Stable file sizing. The compactor can enforce target file sizes (split the oversized, merge the undersized) independent of ingest shape.
Predictable scan cost. Query planners see the final row cardinality; pruning works normally; Parquet min/max stats are honest.
Schema evolution is tractable. New schema applied at compaction time; readers never have to reconcile old-schema+new-schema at the row level.

Trade-off: every compaction rewrites the data. That is why reference-based file copies (patterns/reference-based-copy-optimization) are so important at scale — any file whose contents didn't change in this compaction window can be referenced by the new snapshot instead of rewritten.

Why it exists as a named pattern¶

Originated as the standard strategy in LSM storage engines (concepts/lsm-compaction); formalised at the data-lake layer by open table formats starting in the late 2010s. Amazon BDT was building it in-house before the open formats existed — their 2019-era "Spark compactor" is a direct ancestor of the strategy Iceberg, Hudi, and Delta Lake now ship:

"BDT leveraged Apache Spark on Amazon EMR to run the merge once and then write back a read-optimized version of the table for other subscribers to use (a process now referred to as a 'copy-on-write' merge by open-source projects like Apache Iceberg and Apache Hudi)." (Source: sources/2024-07-29-aws-amazons-exabyte-scale-migration-from-apache-spark-to-ray-on-ec2)

Two compaction shapes¶

Append-only compaction. All deltas are inserts; the merge is concatenation. Compactor still has to size output files appropriately (merge tiny files, split huge ones).
Upsert compaction. Append + upsert deltas, with a merge key schema. For each key, the most recent non-delete value wins.

Scale evidence¶

Amazon BDT's copy-on-write compactor, Q1 2024 (running on Ray):

1.5 EiB input Apache Parquet on S3 merged.
4 EiB of in-memory Apache Arrow processed to do it.
Average job: >10 TiB input → merged → rewritten → cluster torn down in <7 minutes.
100% on-time delivery over Q4 2023 + Q1 2024.
>90% of new table updates queryable <60 min after arrival.

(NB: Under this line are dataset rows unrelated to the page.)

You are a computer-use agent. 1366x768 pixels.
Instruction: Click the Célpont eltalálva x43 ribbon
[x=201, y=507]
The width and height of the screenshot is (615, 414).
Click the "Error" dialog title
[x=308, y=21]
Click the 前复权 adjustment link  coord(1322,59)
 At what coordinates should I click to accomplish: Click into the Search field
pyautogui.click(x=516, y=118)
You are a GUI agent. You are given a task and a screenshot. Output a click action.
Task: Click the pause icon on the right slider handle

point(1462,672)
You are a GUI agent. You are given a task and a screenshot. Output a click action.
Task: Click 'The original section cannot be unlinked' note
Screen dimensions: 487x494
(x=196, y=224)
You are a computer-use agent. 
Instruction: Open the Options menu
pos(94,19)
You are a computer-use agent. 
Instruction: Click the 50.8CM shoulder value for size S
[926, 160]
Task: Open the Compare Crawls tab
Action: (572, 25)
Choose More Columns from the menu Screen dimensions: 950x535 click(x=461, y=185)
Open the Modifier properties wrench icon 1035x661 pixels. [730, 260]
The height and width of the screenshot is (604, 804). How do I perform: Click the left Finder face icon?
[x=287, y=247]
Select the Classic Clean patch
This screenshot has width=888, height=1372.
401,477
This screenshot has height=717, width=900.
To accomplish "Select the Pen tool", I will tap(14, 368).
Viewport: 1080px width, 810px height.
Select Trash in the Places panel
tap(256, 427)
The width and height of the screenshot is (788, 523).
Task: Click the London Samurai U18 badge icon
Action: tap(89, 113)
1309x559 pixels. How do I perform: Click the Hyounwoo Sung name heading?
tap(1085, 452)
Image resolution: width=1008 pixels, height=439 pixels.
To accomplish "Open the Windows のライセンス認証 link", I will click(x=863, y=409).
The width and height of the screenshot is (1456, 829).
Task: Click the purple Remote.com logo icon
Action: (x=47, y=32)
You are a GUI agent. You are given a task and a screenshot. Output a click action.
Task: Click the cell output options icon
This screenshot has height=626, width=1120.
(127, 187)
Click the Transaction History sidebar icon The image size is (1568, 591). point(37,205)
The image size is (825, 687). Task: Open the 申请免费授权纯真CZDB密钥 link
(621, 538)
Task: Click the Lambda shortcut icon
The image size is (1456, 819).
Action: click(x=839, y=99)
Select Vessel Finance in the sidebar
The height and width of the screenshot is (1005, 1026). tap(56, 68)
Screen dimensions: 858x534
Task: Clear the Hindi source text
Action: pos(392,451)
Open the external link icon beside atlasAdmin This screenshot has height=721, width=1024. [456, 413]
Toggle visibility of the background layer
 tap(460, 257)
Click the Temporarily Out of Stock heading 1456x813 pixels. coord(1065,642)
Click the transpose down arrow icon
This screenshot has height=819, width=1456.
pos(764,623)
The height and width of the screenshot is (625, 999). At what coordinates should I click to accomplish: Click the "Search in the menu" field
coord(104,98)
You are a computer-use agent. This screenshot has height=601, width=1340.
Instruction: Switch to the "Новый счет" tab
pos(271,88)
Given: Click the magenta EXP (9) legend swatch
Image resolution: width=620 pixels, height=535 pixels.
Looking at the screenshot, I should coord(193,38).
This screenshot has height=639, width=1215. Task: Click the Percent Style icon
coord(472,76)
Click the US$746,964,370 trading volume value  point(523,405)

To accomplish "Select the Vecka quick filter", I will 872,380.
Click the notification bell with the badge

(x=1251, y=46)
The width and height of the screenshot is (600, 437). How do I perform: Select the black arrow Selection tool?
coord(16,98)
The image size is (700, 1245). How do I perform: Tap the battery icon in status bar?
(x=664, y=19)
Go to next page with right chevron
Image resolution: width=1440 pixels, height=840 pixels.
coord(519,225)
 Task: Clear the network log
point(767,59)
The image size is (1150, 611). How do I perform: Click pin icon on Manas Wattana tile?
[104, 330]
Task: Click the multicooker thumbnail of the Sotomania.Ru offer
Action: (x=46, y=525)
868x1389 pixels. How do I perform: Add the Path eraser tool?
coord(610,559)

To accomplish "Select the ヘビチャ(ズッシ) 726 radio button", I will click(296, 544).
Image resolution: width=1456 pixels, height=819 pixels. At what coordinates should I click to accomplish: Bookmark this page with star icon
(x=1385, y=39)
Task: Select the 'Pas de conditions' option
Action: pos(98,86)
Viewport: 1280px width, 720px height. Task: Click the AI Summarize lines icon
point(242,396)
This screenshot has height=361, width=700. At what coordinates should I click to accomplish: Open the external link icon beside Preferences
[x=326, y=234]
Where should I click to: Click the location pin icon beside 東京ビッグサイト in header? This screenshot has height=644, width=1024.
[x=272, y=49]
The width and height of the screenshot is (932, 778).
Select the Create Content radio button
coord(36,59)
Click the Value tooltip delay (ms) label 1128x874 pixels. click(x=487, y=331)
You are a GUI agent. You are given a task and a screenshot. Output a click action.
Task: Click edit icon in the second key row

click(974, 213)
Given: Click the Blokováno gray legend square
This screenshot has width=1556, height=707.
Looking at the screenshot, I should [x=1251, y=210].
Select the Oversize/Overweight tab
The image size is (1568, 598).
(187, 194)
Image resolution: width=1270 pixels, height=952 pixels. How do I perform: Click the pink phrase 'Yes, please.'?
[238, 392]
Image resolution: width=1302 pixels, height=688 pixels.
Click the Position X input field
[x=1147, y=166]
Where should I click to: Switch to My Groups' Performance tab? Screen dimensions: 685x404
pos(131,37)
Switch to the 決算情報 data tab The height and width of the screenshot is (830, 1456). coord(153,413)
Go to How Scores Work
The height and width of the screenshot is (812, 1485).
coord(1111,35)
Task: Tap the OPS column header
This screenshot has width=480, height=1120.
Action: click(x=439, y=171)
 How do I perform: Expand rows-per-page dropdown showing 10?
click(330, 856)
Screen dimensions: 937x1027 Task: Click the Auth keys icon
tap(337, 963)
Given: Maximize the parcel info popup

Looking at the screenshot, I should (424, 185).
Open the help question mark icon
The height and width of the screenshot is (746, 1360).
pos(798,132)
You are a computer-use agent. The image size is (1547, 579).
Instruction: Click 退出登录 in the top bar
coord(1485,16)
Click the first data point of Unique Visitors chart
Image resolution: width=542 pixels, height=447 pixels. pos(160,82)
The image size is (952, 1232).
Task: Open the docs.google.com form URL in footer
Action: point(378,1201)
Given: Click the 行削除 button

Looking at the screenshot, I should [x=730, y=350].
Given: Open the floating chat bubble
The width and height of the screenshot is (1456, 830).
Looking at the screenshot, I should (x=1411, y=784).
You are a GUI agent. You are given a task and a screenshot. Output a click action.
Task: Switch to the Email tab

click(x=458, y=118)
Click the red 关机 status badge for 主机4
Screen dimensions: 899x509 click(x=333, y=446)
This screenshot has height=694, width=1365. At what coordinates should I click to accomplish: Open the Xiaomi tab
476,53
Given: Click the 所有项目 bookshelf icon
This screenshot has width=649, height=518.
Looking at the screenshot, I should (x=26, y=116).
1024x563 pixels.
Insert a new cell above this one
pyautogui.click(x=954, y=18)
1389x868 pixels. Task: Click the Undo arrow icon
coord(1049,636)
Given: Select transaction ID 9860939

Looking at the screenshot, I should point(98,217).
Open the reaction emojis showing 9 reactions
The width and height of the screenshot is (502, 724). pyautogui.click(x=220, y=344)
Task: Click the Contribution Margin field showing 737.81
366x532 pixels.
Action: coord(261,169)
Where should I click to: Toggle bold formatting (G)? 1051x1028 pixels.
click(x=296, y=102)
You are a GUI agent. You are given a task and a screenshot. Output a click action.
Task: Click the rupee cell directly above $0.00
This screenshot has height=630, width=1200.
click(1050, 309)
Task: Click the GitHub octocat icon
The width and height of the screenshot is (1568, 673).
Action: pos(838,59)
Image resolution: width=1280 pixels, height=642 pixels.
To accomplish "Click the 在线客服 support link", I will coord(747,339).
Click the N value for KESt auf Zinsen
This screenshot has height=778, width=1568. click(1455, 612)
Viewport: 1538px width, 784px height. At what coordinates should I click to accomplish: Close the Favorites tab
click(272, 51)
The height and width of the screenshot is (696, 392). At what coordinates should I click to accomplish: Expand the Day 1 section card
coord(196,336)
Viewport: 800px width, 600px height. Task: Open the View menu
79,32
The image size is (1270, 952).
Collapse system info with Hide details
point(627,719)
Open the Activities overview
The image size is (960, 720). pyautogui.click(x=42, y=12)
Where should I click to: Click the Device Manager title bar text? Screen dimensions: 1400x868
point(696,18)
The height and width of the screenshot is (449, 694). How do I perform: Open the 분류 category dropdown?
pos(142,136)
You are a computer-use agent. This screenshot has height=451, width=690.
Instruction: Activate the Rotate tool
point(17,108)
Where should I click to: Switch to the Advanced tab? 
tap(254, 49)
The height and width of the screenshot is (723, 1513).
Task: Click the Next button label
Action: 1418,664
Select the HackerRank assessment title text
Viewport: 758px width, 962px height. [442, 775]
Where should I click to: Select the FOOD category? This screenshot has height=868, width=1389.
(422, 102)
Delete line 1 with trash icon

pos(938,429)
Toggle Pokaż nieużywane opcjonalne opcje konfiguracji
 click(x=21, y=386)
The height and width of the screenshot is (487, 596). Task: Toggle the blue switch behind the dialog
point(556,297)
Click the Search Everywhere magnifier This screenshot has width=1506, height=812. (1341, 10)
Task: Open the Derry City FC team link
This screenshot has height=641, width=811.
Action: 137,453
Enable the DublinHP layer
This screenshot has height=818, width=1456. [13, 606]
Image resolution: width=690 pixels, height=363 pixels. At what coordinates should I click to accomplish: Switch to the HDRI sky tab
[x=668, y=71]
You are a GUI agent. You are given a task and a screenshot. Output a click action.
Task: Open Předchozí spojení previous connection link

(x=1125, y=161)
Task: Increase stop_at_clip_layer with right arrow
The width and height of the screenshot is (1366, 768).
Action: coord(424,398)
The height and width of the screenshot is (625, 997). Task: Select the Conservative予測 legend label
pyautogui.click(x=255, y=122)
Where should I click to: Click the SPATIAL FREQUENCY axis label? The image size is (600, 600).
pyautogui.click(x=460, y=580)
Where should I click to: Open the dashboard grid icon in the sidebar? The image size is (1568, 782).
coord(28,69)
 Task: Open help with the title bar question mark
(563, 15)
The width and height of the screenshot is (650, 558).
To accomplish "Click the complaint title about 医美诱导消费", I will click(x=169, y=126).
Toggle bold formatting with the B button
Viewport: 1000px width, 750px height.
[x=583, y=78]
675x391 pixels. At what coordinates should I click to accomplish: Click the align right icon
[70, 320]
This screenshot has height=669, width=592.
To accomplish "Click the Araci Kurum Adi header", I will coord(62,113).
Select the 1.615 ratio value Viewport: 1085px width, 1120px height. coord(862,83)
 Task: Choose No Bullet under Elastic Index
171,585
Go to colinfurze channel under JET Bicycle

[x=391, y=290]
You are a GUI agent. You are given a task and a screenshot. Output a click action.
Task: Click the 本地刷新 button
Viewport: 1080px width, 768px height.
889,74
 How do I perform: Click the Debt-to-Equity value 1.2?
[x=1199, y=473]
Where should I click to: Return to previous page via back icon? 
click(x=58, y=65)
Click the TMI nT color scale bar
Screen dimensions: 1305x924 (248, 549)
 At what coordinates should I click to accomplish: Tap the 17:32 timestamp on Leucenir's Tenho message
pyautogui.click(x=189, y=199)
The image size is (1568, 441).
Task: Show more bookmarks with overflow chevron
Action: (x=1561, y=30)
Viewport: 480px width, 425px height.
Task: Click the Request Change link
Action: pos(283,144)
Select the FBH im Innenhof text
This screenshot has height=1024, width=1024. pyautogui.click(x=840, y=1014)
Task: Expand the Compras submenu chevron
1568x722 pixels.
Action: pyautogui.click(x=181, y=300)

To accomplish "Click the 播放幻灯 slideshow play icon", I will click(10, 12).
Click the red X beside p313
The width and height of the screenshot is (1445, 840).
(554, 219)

patterns/reference-based-copy-optimization — do not rewrite files that didn't change; reference them into the new snapshot.
patterns/streaming-k-way-merge — the efficient merge primitive at the file-system level.
concepts/lsm-compaction — the closest cousin pattern in write-optimised storage engines.
concepts/open-table-format — the family of formats that ship this as a first-class capability.

Seen in¶

sources/2024-07-29-aws-amazons-exabyte-scale-migration-from-apache-spark-to-ray-on-ec2 — Amazon BDT ran a copy-on-write compactor on Spark (2019+) and migrated the largest ~1% of tables to a Ray-native implementation (published here 2024-07-29); Ray implementation contributed to open-source systems/deltacat.
sources/2025-09-30-expedia-prefer-merge-into-over-insert-overwrite — Expedia Group Tech names copy-on-write as both an Iceberg row-level update strategy and the compaction loop that keeps MOR healthy. The post's load-bearing caveat — "compaction becomes necessary as the number of delta files grows to maintain optimal performance" — is a direct dependency statement: MOR-backed MERGE INTO is only cost- efficient averaged over the copy-on-write compaction window. Qualitative only; no numbers.